(INFORMATION):
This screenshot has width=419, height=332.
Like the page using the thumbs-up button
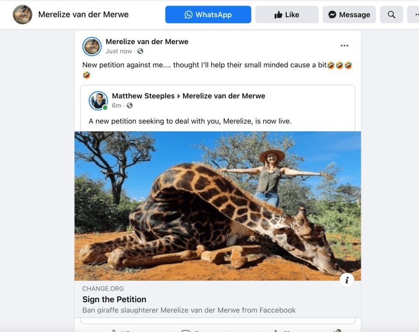pyautogui.click(x=287, y=15)
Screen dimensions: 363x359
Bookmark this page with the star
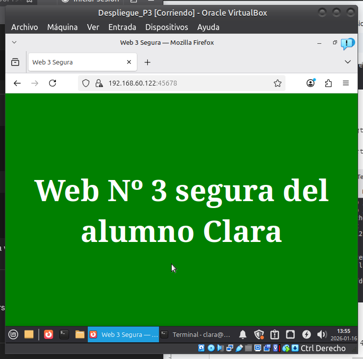pyautogui.click(x=278, y=84)
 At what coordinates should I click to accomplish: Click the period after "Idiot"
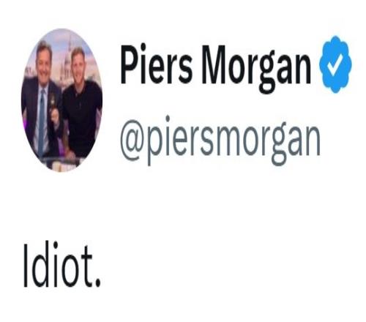pos(97,283)
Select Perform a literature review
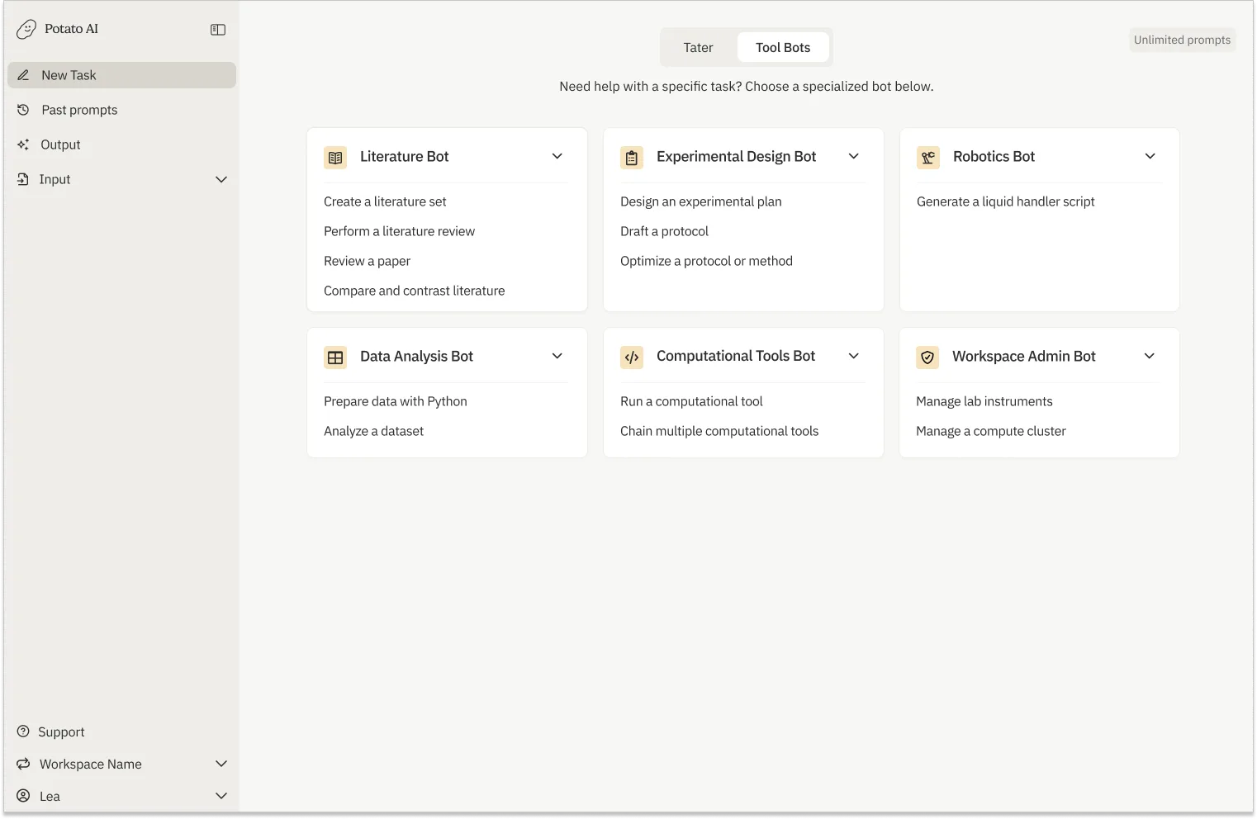 click(x=399, y=231)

(TASK TO CARRY OUT): What you print must be exactly the lines from the one containing "At what coordinates" through the last line of the material, and no pictures.

(OUTPUT FOR THIS EXERCISE):
 At what coordinates should I click to accomplish: Click the period after "Idiot"
pos(97,283)
Select Perform a literature review
 click(x=399, y=231)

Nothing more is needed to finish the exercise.